When the modern theology speaks of salvation, it doesn’t mean salvation from sin by the work of Christ. It simply means deliverance from the oppression inherent in the structures. When it speaks of faith, it means commitment to social change. When it speaks of evangelism, it means proclaiming the gospel of revolution. When it speaks of Jesus, it doesn’t speak of the one who is God come to this earth to redeem us from our sins. It speaks only of one who is an example which all of us should follow.

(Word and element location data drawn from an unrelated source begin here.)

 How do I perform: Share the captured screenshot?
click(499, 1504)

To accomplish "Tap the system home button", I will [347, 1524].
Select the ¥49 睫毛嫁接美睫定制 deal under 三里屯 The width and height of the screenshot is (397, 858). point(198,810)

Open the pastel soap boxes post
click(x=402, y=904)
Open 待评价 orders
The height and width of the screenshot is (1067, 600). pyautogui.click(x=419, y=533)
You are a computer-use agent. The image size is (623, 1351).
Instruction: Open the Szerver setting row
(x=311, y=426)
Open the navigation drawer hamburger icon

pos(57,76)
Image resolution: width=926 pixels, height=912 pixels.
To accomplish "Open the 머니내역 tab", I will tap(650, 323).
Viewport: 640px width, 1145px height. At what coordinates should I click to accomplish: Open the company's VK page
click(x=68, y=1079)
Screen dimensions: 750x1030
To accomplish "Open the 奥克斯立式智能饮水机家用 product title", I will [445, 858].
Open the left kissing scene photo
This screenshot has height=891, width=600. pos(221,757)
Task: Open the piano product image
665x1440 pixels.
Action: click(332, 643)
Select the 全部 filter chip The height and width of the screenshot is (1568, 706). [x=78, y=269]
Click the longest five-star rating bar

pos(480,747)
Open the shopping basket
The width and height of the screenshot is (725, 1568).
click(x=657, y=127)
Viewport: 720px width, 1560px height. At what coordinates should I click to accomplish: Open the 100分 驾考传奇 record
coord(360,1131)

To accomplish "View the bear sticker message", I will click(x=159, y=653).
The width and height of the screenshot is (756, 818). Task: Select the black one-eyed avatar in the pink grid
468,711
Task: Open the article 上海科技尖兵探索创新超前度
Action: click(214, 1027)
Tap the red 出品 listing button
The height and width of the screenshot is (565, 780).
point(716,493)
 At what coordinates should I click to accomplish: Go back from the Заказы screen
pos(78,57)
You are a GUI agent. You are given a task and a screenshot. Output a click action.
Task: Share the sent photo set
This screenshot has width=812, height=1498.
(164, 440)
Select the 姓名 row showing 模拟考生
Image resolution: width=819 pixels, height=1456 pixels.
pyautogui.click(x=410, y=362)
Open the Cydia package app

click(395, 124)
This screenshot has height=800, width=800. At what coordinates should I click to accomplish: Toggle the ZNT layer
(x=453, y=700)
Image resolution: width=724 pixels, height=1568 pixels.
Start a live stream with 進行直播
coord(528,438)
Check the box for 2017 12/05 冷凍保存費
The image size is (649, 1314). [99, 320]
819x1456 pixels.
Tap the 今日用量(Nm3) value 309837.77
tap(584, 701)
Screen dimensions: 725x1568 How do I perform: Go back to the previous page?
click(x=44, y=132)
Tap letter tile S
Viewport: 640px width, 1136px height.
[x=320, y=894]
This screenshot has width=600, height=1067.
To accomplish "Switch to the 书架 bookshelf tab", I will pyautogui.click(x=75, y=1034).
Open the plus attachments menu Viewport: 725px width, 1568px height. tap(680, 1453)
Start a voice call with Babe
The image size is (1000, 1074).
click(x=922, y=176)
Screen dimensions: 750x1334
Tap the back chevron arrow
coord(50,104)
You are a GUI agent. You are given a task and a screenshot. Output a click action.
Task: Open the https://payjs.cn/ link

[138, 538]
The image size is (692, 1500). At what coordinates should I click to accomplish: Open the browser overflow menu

3. The world’s agenda. Now the secular church says that whatever the world does, we ought to do. In other words, whatever the world has as a high priority, this should be our priority too. Is the world interested in hunger? That should be a priority of the church. Is the world interested in revolution or liberation? That should be a priority of the church. Whatever the social concern is, this should be our priority, so the secular church maintains.
Now this doesn’t mean that concerns of the world should never also be, in certain and correct ways, the concerns of the church. Perhaps we who are evangelicals have been guilty of not being concerned enough with that which concerns our secular contemporaries.
But what I mean is that the priorities of the world should not be the church’s priorities. Our priorities must be determined, not by what we hear on the news at 6:00 on a weekday evening, but rather, the priorities that are set forth for us in the pages of the Word of God. The church’s agenda is to be the proclamation of the gospel, the building of the church, the establishing of righteousness—first of all in the Christian community and then, God giving us grace, in the world at large as we’re enabled to put these principles into practice.
Study Questions:

How does the world’s theology differ from the theology of the Bible?
What are some concerns of the world that should be the church’s concerns as well?

Reflection: List some goals of the secular culture today that are opposed to the church’s agenda.
Application: For those areas of secular concern that the church should also care about, how can you and your church try to make a difference for the benefit of others?